We tried something a lot different the other day. We planned to meet some friends at the Peggy Notebaert Nature Museum- which by the way, is running an insanely good deal on membership through Groupon- and with a high of 35 predicted, it seemed like the bike was the best way to go. It’s a little over six miles on the Lakefront Trail, and public trans estimated time was 45 minutes, so we loaded up, put on our Cuddl Duds, and were on our way.

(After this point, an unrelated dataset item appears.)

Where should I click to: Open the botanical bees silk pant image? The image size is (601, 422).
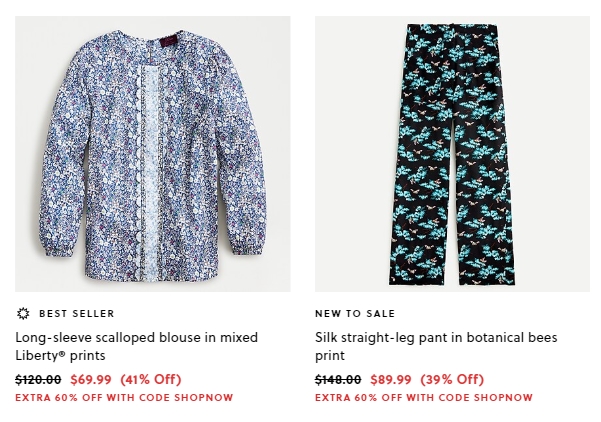point(452,154)
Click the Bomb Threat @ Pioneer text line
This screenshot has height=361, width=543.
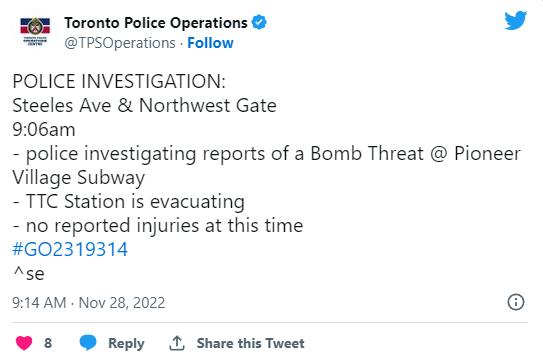pyautogui.click(x=267, y=153)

Wind definitely adds on to our biking time in the winter. We have to take care in a few places thanks to ice and snow, but for the most part the trails are clear- especially of people- and the only change from non-winter biking is allowing extra time and wearing extra layers. I was a little shocked though at how TIRED I was as this trip went on- it was a pain to get west over to the next North/South bike lane (Dearborn) and the kids were whining a lot. Me too. The closed path was a big setback, and I kicked myself for assuming it had reopened. (It was closed after this storm back in November.) This is why I ought to be reading the Chainlink, though it sometimes drives me nuts.
So the ride, in total, was a bit over 7 miles. We were only about 15 minutes late, but I was pushing against a pretty decent headwind. We had a nice visit at the museum, said hello to the butterflies, and ate some lunch. Then we rode over to see our friends at Alt-Cycle to check out the Xtracycle accessories Shane mentioned in a comment a few weeks ago- the flight deck and hooptie. I think it’s a significant investment to change out our setup, but the kids might be a little happier with more room, so stay tuned.
After Alt-Cycle, we were tired. It was pretty windy and cold, and it seemed like an ideal time to try out our mixed-mode transportation option! We walked the bike down Fullerton to the Red Line Station and felt a lot nervous… I’ve never taken a bike on the train before, so a cargo bike seemed like kind of a big deal. Plus, you know- two tired kids!
I double checked with an attendant in the front, she reassured me bikes are fine until 4:00. CTA restricts bikes during rush hours- from 7-9 and 4-6. The guidelines are here. We swung into the elevator with no problems, got up to a pretty crowded platform (DePaul students heading out) and waited for what I hoped was a very vacant train.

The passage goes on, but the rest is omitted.